What to do »
Nothing in the listing may change. Repeat all of it.
————
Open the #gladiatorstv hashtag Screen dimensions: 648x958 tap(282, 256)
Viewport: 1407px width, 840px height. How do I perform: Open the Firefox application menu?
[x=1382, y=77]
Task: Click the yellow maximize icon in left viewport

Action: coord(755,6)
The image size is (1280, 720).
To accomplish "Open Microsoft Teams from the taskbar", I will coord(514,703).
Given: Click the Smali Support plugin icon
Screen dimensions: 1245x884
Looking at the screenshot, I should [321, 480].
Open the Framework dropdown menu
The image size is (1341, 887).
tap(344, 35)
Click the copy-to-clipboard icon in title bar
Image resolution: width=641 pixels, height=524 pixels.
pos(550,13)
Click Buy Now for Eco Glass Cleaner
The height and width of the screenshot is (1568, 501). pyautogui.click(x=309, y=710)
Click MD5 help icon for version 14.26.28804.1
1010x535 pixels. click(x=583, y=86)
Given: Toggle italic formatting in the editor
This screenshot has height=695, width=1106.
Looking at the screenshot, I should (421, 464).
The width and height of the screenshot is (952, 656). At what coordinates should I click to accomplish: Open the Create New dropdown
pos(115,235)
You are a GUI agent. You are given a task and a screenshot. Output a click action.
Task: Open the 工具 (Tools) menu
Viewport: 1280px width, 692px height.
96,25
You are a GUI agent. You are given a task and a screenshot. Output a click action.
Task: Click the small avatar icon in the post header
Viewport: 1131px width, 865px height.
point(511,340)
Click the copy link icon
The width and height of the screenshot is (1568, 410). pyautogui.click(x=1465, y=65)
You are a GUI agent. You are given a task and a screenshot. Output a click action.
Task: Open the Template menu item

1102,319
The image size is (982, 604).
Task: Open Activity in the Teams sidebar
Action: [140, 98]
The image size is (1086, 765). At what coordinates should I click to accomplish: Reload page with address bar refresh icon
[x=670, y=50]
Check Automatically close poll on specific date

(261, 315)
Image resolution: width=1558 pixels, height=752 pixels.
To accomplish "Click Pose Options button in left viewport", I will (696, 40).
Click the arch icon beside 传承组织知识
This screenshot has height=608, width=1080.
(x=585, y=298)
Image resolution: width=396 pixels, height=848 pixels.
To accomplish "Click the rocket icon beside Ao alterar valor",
————
Task response »
Open the #gladiatorstv hashtag Screen dimensions: 648x958 tap(282, 256)
Viewport: 1407px width, 840px height. How do I perform: Open the Firefox application menu?
[x=1382, y=77]
Task: Click the yellow maximize icon in left viewport

Action: coord(755,6)
The image size is (1280, 720).
To accomplish "Open Microsoft Teams from the taskbar", I will coord(514,703).
Given: Click the Smali Support plugin icon
Screen dimensions: 1245x884
Looking at the screenshot, I should [321, 480].
Open the Framework dropdown menu
The image size is (1341, 887).
tap(344, 35)
Click the copy-to-clipboard icon in title bar
Image resolution: width=641 pixels, height=524 pixels.
pos(550,13)
Click Buy Now for Eco Glass Cleaner
The height and width of the screenshot is (1568, 501). pyautogui.click(x=309, y=710)
Click MD5 help icon for version 14.26.28804.1
1010x535 pixels. click(x=583, y=86)
Given: Toggle italic formatting in the editor
This screenshot has height=695, width=1106.
Looking at the screenshot, I should (421, 464).
The width and height of the screenshot is (952, 656). At what coordinates should I click to accomplish: Open the Create New dropdown
pos(115,235)
You are a GUI agent. You are given a task and a screenshot. Output a click action.
Task: Open the 工具 (Tools) menu
Viewport: 1280px width, 692px height.
96,25
You are a GUI agent. You are given a task and a screenshot. Output a click action.
Task: Click the small avatar icon in the post header
Viewport: 1131px width, 865px height.
point(511,340)
Click the copy link icon
The width and height of the screenshot is (1568, 410). pyautogui.click(x=1465, y=65)
You are a GUI agent. You are given a task and a screenshot. Output a click action.
Task: Open the Template menu item

1102,319
The image size is (982, 604).
Task: Open Activity in the Teams sidebar
Action: [140, 98]
The image size is (1086, 765). At what coordinates should I click to accomplish: Reload page with address bar refresh icon
[x=670, y=50]
Check Automatically close poll on specific date

(261, 315)
Image resolution: width=1558 pixels, height=752 pixels.
To accomplish "Click Pose Options button in left viewport", I will (696, 40).
Click the arch icon beside 传承组织知识
This screenshot has height=608, width=1080.
(x=585, y=298)
Image resolution: width=396 pixels, height=848 pixels.
To accomplish "Click the rocket icon beside Ao alterar valor",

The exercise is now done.